This year I have run just over 1,500 miles, and swam over 500 miles. I have competed in 10 Aquathlons where I got to the podium 8 out of 10 times; one was a race win and one was a National Silver Medal, four second places, three third places, and a sixth place at the world championships.

I competed in my first sea swim race which I won; something I was surprised about. I competed in 15 running races in a range of disciplines from Cross Country to Half Marathons. Some of my running races included Two 5k wins and breaking course records for those races. I also ventured off to a middle distance Aquathlon this year and came 2nd.

However my highlight of my year was being selected as the GB Team Captain for the World Aquathlon age group team. I am very proud of this and I enjoyed it. I like to help others and give something back to the community. So this year has been a great one in terms of sporting achievements and I am now starting to build my training for next season.

So this year is about to end and the most important skill I am taking in to next year is my experience. This is a valuable skill and of course it takes time. Every race, every training session is different. This year I learnt how to change my training when things are not working. It’s fine to change and it’s better to do this in order to progress.  I had some great training sessions last year which is not factored into my training but I also had some bad ones and these are the ones you really learn how to improve. I learnt if I had a bad session, don’t dwell on it but take the positives out of it. If I had a bad race, again I took the positives and moved on. It’s not about hard how you get hit, it’s about how hard you get hit and keep moving forward. I know I have taken that from the Rocky film, but it’s a great quote.

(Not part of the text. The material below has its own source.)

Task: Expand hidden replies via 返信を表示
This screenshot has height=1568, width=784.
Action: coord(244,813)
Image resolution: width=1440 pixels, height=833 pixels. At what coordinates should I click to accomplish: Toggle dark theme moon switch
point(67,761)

I learnt that my experience in races is so important; I could hardly walk a few days before national championships but after seeing the physio I was told not to panic and get to the start line. History repeats itself with me, I will get all sorts of niggles leading up to big races, even when I am not training as much and tapering. I now know if I am on the start line I am race fit. So I won’t panic in future races.

In terms of race strategies, instead of going into a race with just a plan and sticking to it, I now prepare for a few other race strategies. For example at the world championships the lake was shallow for the first 100m and I was struggling to swim. I didn’t know how to dolphin start which cost me a lot of time. However I didn’t panic and started off slow and then started to push as soon as it was deep enough to swim harder.

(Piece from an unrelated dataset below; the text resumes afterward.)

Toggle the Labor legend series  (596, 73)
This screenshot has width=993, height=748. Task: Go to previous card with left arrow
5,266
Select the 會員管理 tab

The harder I train I know injuries can arise, however it’s the way you bounce back from the injuries and deal with them that make you stronger. I am no longer scared of injuries; if I train smart I can try and keep them to a minimal. If I get injured I can train other ways that don’t lose the fitness that quickly.  I turned up to the European Championships with limited running training due to a calf injury but I still managed the 3rd quickest run time in my age group. So don’t beat yourself up about an injury; you can easily do other training. Worrying too much about an injury only makes the situation and injury worse. The mind can play lots of wonderful tricks with you.

Next season is going to be a long season as the European Aquathlon Championships is not until October. I have just got confirmation I have qualified for the European Championships which are going to be in Ibiza. I have also got confirmation about the World championships in Denmark. I always get very nervous when the email comes through, but it’s a huge honour to represent my country and I am very lucky. These races are my key races including the National Aquathlon Championships.

Thanks again for your support this year, if there is anything you would like me to blog about or post on social media to encourage others, I am open to ideas.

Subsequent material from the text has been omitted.